| Opdracht |
Schrijf uit de brontekst letterlijk het stuk over van "Het oudste dogma" tot en met "dat nog wel.".

Dit dogma staat niet los van politiek en democratie. Rome zette destijds de Heilige Maagd in tegen de communisten die in Italië de op een na grootste politieke partij waren en in Frankrijk de grootste. Maria-Tenhemelopneming is sindsdien in het grootste deel van de Europese Unie een wettelijke feestdag (15 augustus). Maar bij ons niet, want de EU is geen feestdagenunie.

Het oudste dogma van de democratie

Voor wie niet gelooft dat Maria via een soort ‘beam me up’ – zoals in 1966 geïntroduceerd in  de televisieserie Star Trek – naar de hemel is opgestegen, geldt de banvloek: Anathema Sit. Hij is geen deel meer van de katholieke kerk. Bijna 20 procent van alle Nederlanders is dat nog wel.

In een monarchie of in een aristocratie stellen de heersers dat zij het beste weten hoe een land te besturen. Daar recht tegenover staat het oudste en moeilijkst te aanvaarden dogma van de democratie: Dat iedere kiesgerechtigde in staat is om te beoordelen hoe het land bestuurd moet worden. Wij kennen immers allemaal mensen die dat niet kunnen.

| Gegeven informatie |
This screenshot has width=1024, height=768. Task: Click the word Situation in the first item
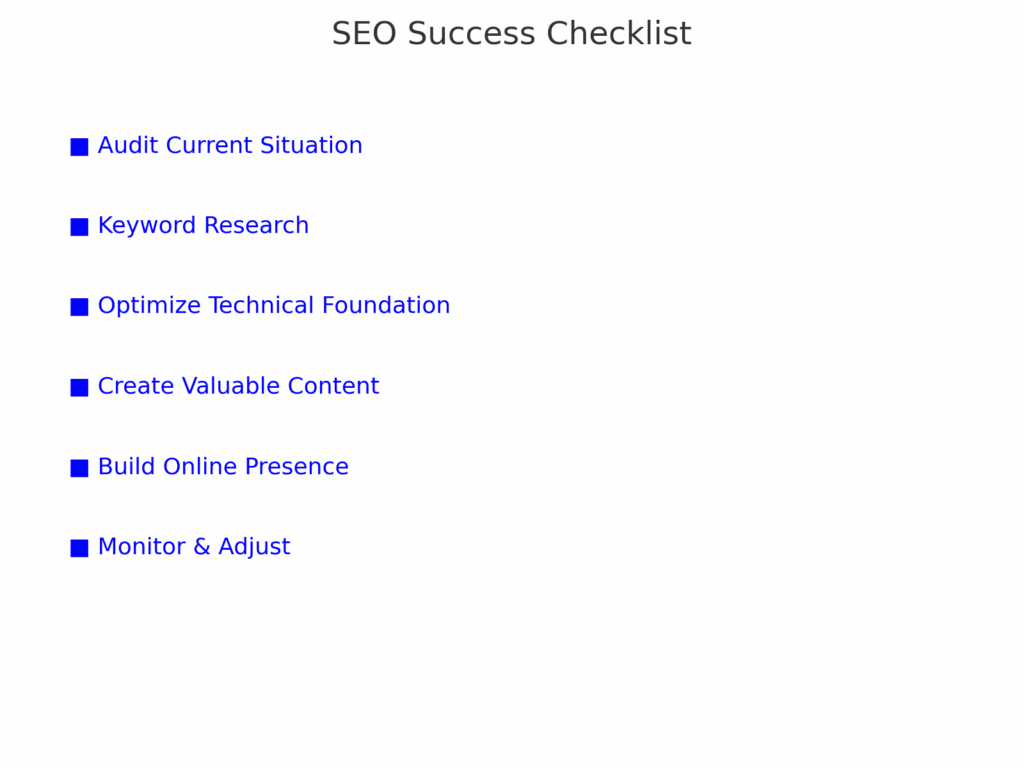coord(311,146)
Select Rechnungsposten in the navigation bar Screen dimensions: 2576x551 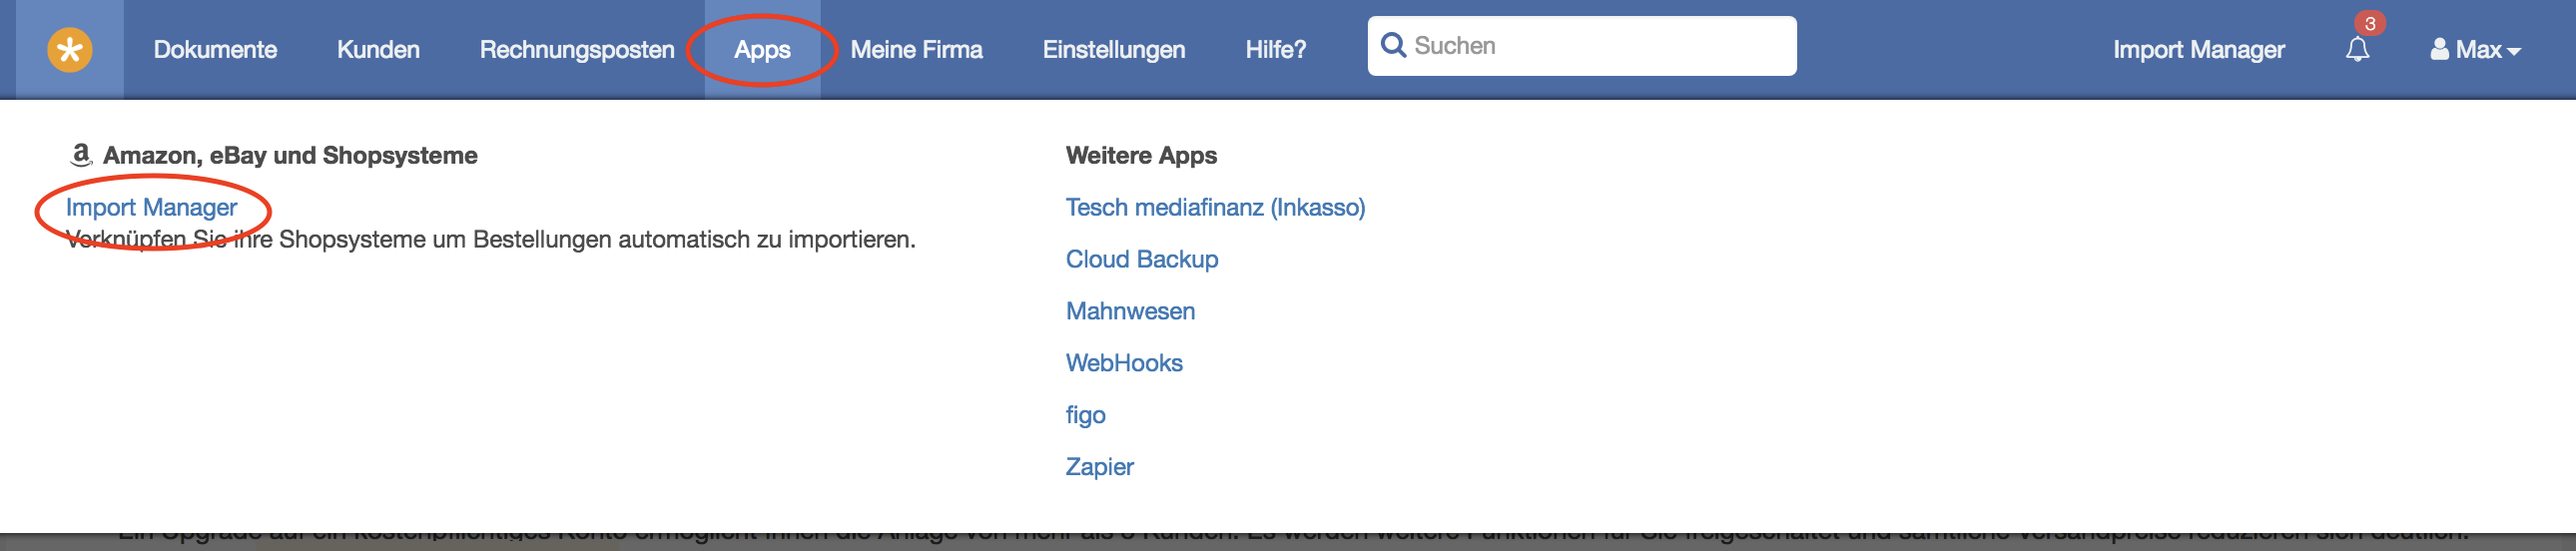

| Antwoord |
Het oudste dogma van de democratie

Voor wie niet gelooft dat Maria via een soort ‘beam me up’ – zoals in 1966 geïntroduceerd in  de televisieserie Star Trek – naar de hemel is opgestegen, geldt de banvloek: Anathema Sit. Hij is geen deel meer van de katholieke kerk. Bijna 20 procent van alle Nederlanders is dat nog wel.